USC scientists have unlocked a new, more efficient pathway for converting methane - a potent gas contributing to climate change - directly into basic chemicals for manufacturing plastics, agrochemicals and pharmaceuticals.
In research published on Dec. 4 in the Journal of the American Chemical Society, chemists at USC Loker Hydrocarbon Research Institute say they have found a way to help to utilize this abundant and dangerous greenhouse gas, which is generally burnt or flared to produce energy.
Among common greenhouse gases, carbon dioxide is often cited as the largest culprit for trapping heat on earth, contributing to climate change. However, it is not the most potent.
That distinction belongs to methane. According to the Intergovernmental Panel on Climate Change, methane traps heat and warms the planet 86 times more than carbon dioxide over a 20-year horizon.
More fuel, fewer emissions, reduced energy use
Lead author Patrice T. D. Batamack, senior author G. K. Surya Prakash and Thomas Mathew of the USC Loker Hydrocarbon Research Institute used a catalyst called H-SAPO-34, derived from a class of nanoporous crystals called zeolites.

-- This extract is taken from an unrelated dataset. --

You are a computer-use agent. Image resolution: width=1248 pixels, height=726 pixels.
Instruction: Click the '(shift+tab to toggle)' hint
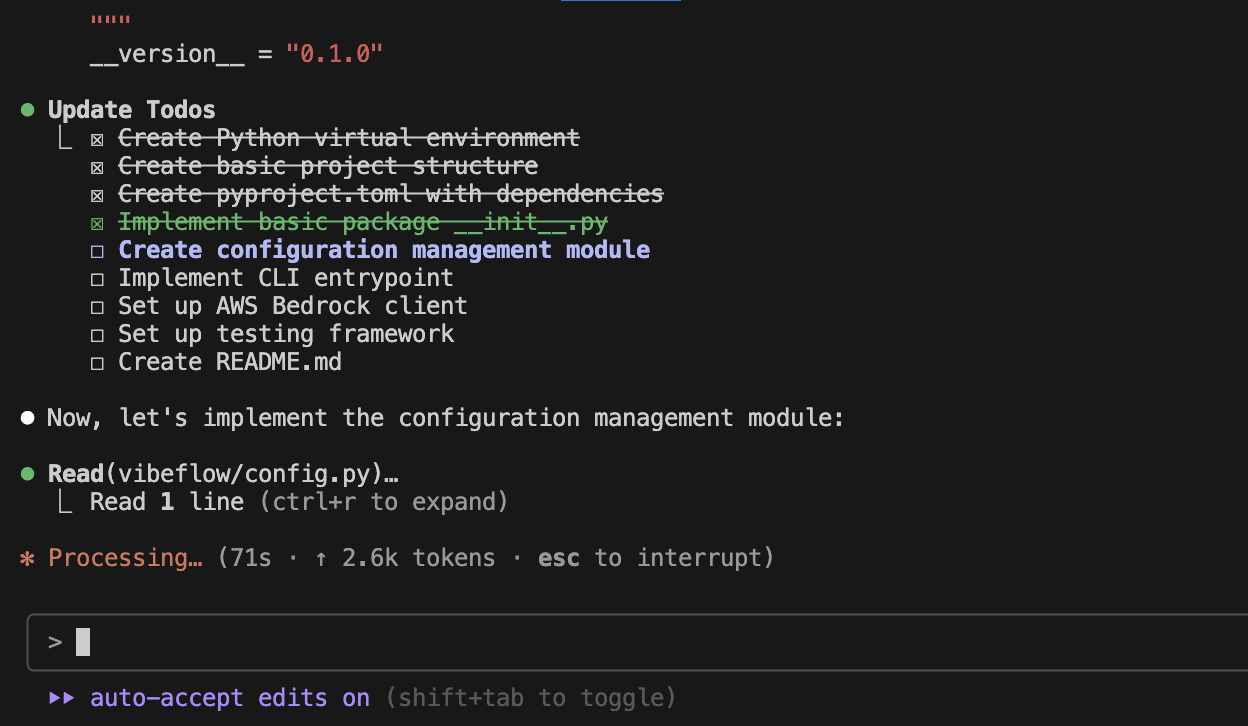(x=530, y=698)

This simple method of converting methane directly to ethylene and propylene, or olefins, would replace what are traditionally difficult, expensive, and inefficient processes that add greenhouse gases to the atmosphere. The majority of ethylene and propylene is produced from petroleum oil and shale liquid cracking, which consumes enormous amounts of energy.
When USC's first Nobel Prize winner, George Olah, converted methane to olefins in 1985, the process required three steps. Since then, researchers have reduced it to two steps, but the Loker team is the first to realize the conversion with a single catalyst based on zeolites.
"Contact time is the key for this effective and simple catalyst to produce usable fuel from methane. In real estate, they say, location, location, location. In chemistry, it is all about condition, condition, condition," said Prakash.
Global methane emissions have surged since 2007 and output is particularly bad in the United States. According to a recent Harvard University study, the United States could be solely responsible for as much as 60 percent of the global growth in human-caused atmospheric methane emissions during this century.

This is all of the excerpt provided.